Dans La Princesse de Clèves (1678), Mme de Lafayette donne au personnage de Mme de Chartres une place structurellement et moralement centrale, bien que son rôle soit concentré sur la première partie du roman. Mère de Mlle de Chartres — la future princesse de Clèves —, elle n'est pas un simple faire-valoir maternel : elle incarne une vision du monde fondée sur la lucidité et la maîtrise de soi, en opposition directe aux valeurs galantes de la cour d'Henri II.
Dès son entrée dans le récit, Mme de Chartres se distingue par une pratique éducative que la narratrice présente comme exceptionnelle. Là où la plupart des mères de la cour taisent à leurs filles les réalités de l'amour et du désir, elle choisit de les leur exposer clairement, décrivant sans détour la galanterie comme un danger dont la connaissance est la seule véritable protection. Cette pédagogie de la transparence repose sur un pari ambitieux : former une femme capable de se gouverner elle-même, par la raison plutôt que par l'ignorance. Mme de Chartres ne cherche pas à préserver sa fille du monde — elle l'arme pour y vivre.
Cette lucidité constitue la force du personnage, mais elle en révèle aussi les contradictions.
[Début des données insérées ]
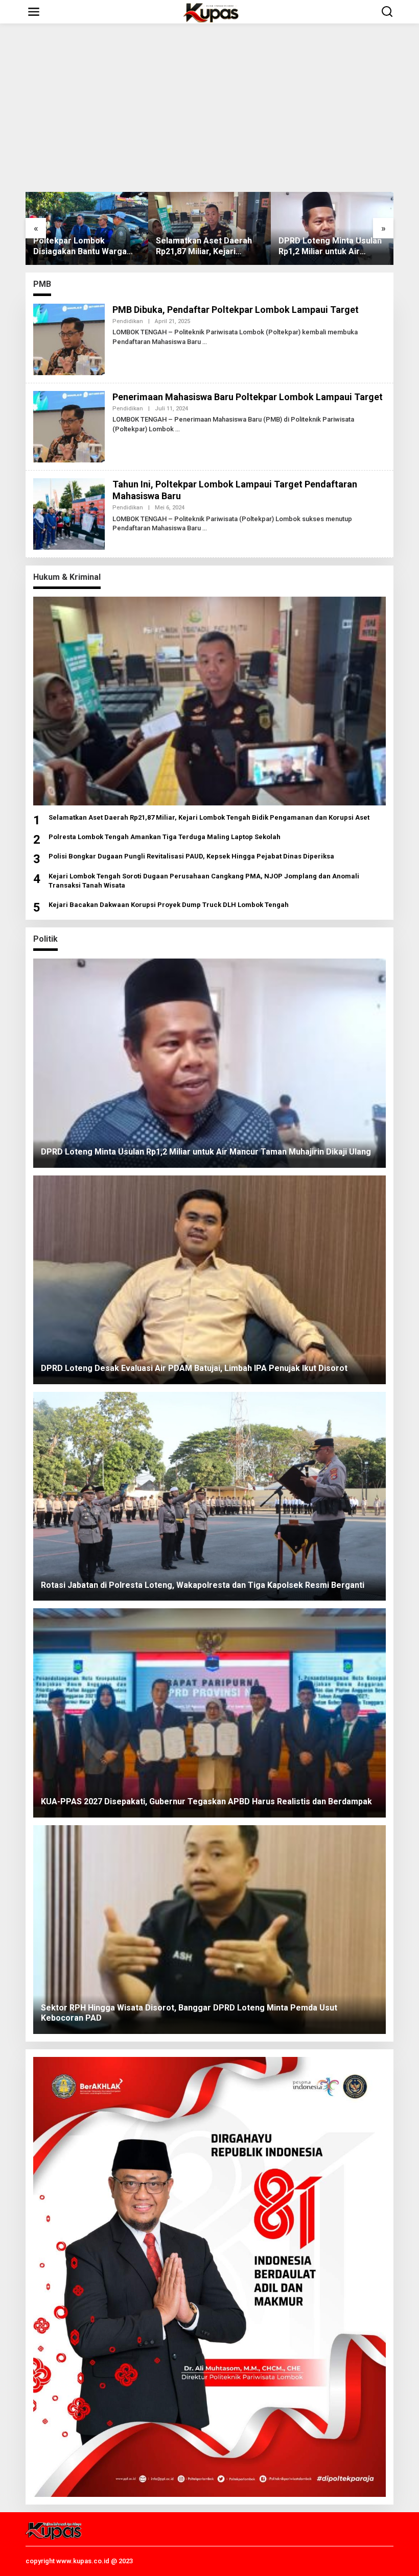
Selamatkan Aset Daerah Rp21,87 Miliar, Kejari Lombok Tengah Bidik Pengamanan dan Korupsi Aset (134, 246)
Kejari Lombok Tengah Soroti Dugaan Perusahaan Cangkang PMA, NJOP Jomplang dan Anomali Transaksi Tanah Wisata (204, 880)
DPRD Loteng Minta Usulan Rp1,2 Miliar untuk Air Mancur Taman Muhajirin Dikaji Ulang (259, 246)
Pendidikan (127, 321)
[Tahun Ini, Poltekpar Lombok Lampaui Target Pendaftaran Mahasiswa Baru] (204, 528)
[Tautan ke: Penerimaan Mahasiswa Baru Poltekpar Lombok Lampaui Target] (69, 426)
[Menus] (34, 11)
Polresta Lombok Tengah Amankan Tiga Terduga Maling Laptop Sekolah (165, 837)
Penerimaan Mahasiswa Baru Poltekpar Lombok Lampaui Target (247, 396)
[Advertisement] (209, 107)
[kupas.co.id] (211, 12)
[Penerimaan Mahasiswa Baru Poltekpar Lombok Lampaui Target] (177, 429)
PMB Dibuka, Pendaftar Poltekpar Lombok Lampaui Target (235, 309)
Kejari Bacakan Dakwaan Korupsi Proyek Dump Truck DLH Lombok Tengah (169, 905)
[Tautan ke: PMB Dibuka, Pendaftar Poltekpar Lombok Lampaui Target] (69, 338)
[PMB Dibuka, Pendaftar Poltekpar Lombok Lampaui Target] (204, 342)
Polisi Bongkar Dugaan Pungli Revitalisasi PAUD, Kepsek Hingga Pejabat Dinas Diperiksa (191, 856)
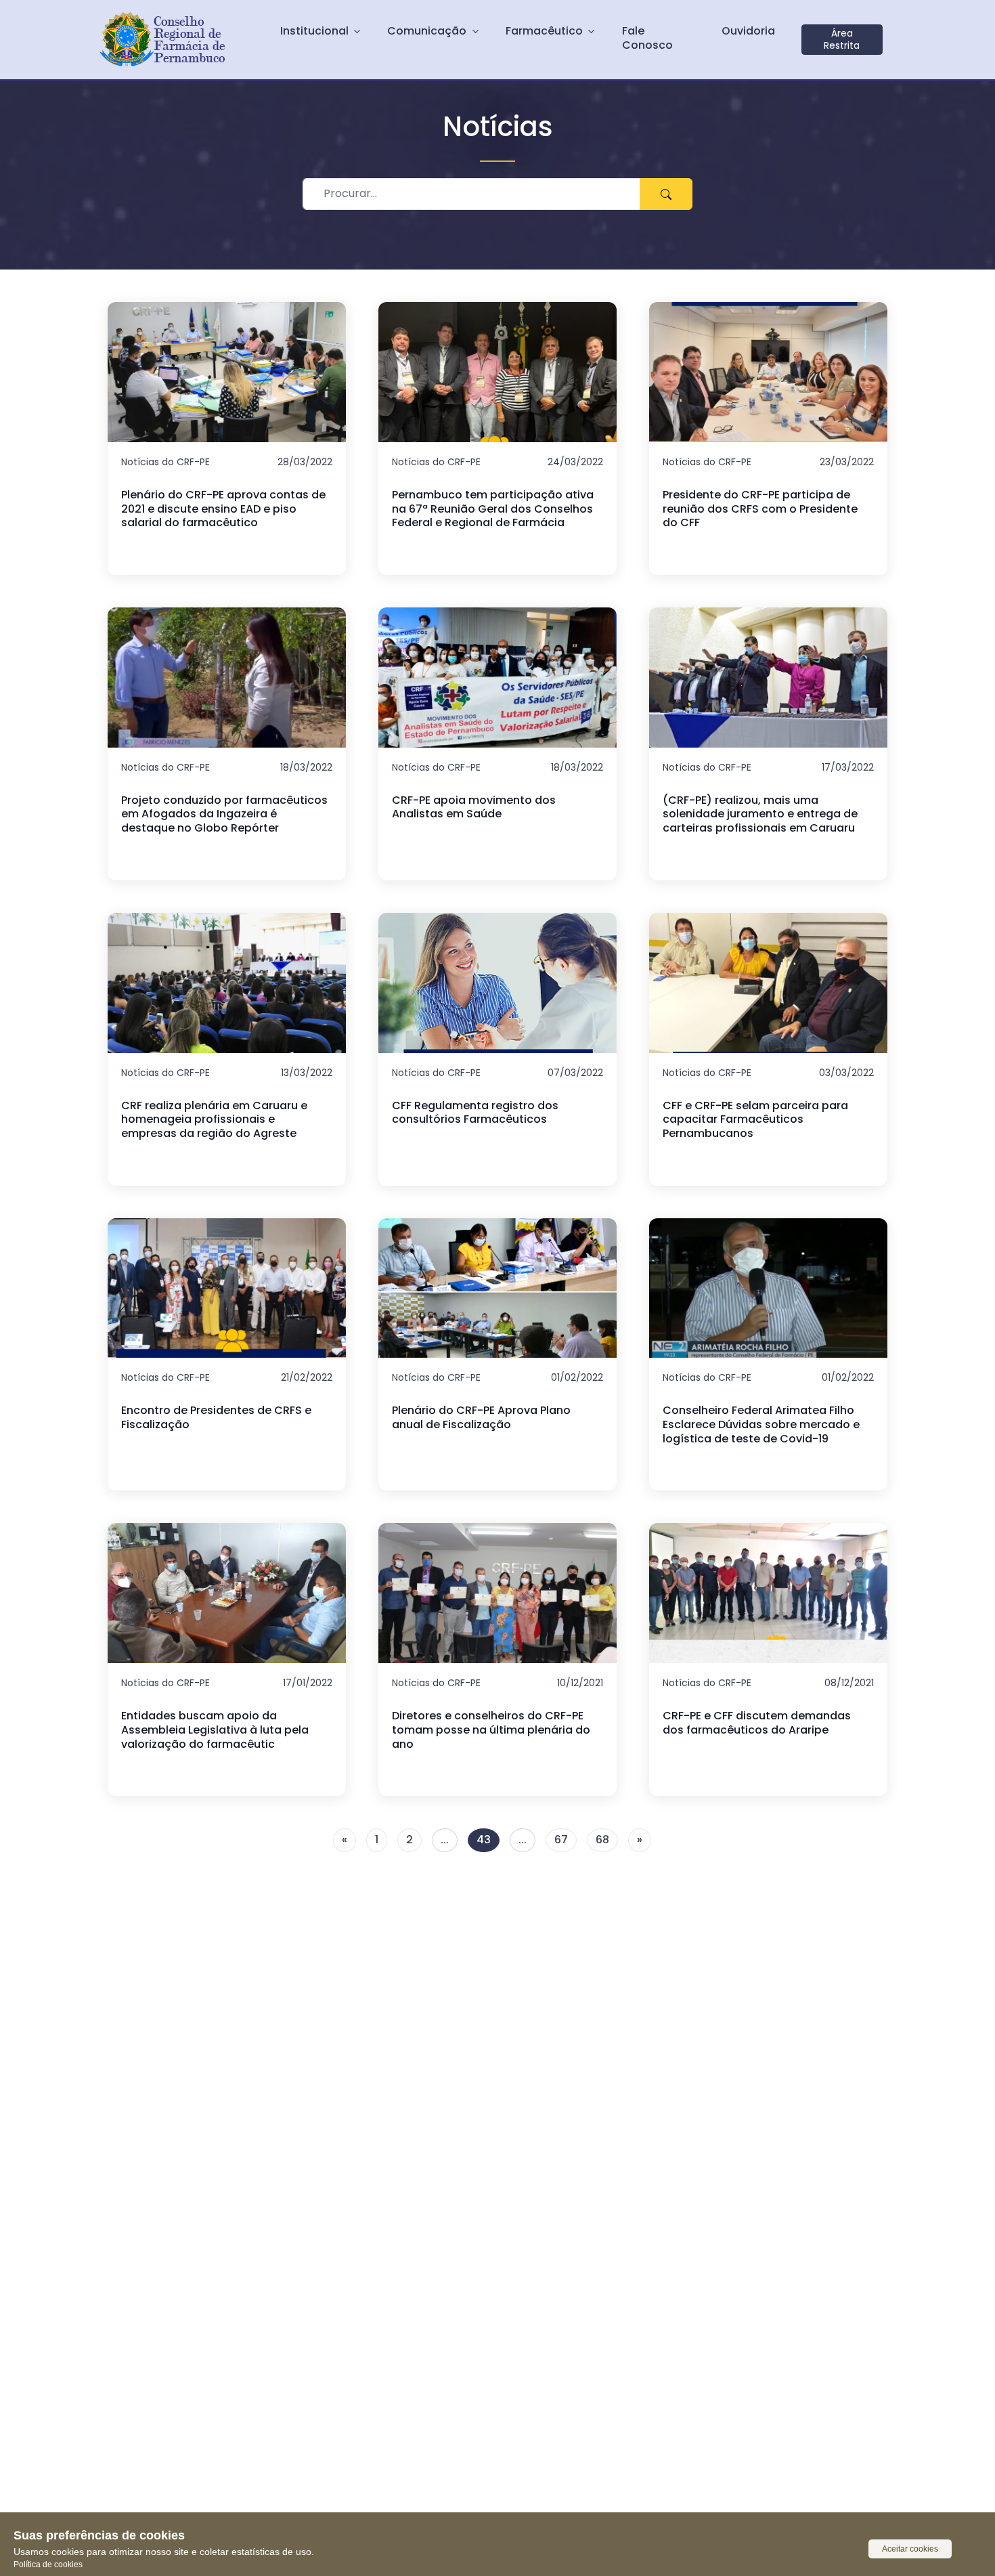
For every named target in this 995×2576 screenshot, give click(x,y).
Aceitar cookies (910, 2549)
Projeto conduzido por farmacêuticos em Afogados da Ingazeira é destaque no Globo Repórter (224, 814)
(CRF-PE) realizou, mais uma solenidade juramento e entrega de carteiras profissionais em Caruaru (760, 814)
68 (602, 1839)
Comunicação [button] (426, 31)
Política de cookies (48, 2564)
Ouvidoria (748, 31)
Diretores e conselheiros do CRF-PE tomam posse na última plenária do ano (491, 1730)
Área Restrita (842, 39)
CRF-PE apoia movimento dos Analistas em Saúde (474, 807)
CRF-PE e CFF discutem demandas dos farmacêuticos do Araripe (757, 1723)
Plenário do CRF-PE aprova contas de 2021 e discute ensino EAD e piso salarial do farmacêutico (223, 509)
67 (561, 1839)
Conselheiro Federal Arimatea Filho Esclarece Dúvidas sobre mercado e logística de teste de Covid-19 (761, 1424)
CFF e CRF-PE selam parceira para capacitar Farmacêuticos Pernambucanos (755, 1120)
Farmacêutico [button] (544, 31)
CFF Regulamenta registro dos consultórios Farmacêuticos (475, 1113)
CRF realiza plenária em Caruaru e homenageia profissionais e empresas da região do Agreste (214, 1120)
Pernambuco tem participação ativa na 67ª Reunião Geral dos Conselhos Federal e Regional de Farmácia (493, 509)
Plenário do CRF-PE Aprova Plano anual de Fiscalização (481, 1417)
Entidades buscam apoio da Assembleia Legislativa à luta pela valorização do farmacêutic (215, 1730)
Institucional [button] (314, 31)
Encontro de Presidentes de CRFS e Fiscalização (216, 1417)
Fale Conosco (647, 38)
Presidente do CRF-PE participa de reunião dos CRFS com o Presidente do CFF (760, 509)
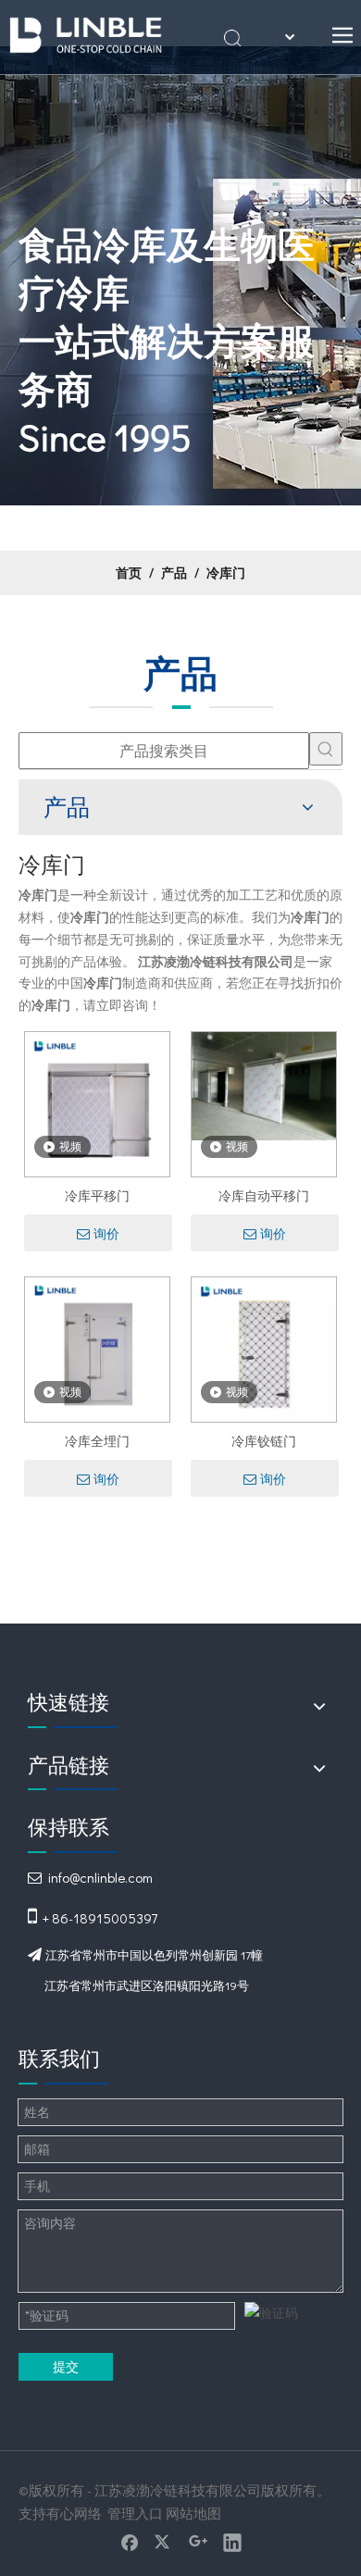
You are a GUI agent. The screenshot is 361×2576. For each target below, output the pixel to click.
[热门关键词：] (325, 748)
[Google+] (198, 2542)
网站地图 (193, 2513)
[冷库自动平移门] (264, 1084)
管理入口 (135, 2513)
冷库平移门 (97, 1195)
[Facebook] (129, 2542)
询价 (106, 1233)
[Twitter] (164, 2542)
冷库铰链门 (263, 1441)
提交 (66, 2366)
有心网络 (74, 2513)
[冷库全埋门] (97, 1347)
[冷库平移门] (97, 1102)
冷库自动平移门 (263, 1195)
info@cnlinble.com (100, 1877)
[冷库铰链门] (264, 1347)
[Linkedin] (232, 2542)
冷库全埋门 (97, 1441)
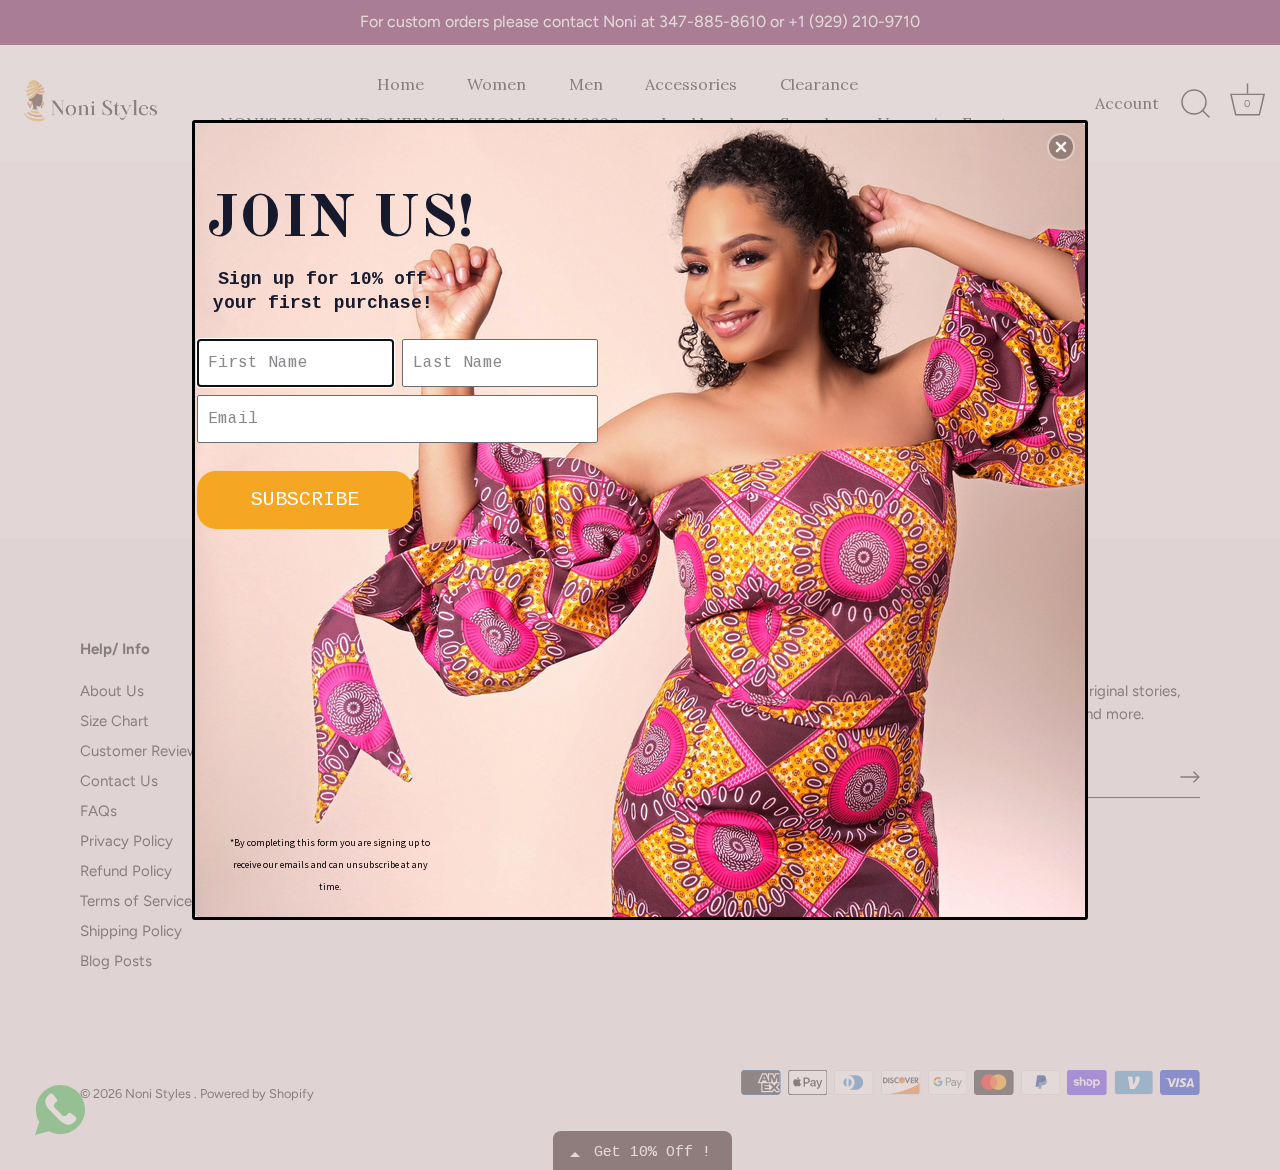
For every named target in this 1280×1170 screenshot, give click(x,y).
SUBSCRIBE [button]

Mme de Chartres voit les pièges de la cour avec une acuité rare, et cependant elle ne peut empêcher que sa fille tombe amoureuse du duc de Nemours. Sa clairvoyance n'est pas toute-puissante : elle peut nommer les périls, pas les conjurer. La scène où, depuis son lit de mourante, elle parle seule à seule avec sa fille pour lui confesser qu'elle connaît ses sentiments pour Nemours est l'une des plus denses du roman. Ce dernier entretien n'est pas une exhortation banale à la vertu : c'est une transmission, presque une injonction testamentaire, par laquelle Mme de Chartres remet à sa fille la responsabilité de sa propre vie morale. Sa mort immédiatement après redouble le poids de ces paroles : elles deviennent une voix intérieure que la princesse ne cessera d'entendre.
La disparition précoce de Mme de Chartres est le véritable déclencheur de la tragédie. Tant qu'elle est vivante, elle constitue pour sa fille un repère extérieur, une instance de jugement et de soutien à la fois. Sa mort laisse la princesse seule face à une passion qu'elle ne choisit pas mais qu'elle ressent avec une intensité croissante. Le roman est ainsi construit sur une absence : tout ce qui suit — l'aveu au prince de Clèves, le refus d'épouser Nemours, le retrait final au couvent — peut se lire comme la tentative de la princesse d'honorer l'héritage maternel dans un monde où sa mère n'est plus là pour l'y aider.
Mme de Chartres représente, au sein du roman, l'idéal classique de la raison ordonnant les passions. Elle n'est pas sans affect — son amour maternel est manifeste —, mais elle subordonne constamment cet affect à une vision claire du bien de sa fille. En ce sens, elle dépasse le simple rôle de personnage secondaire pour devenir une allégorie de la conscience morale : présente dans les premières pages, absente pour le reste de l'œuvre, mais agissante comme une loi intérieure que la princesse portera jusqu'à sa dernière décision.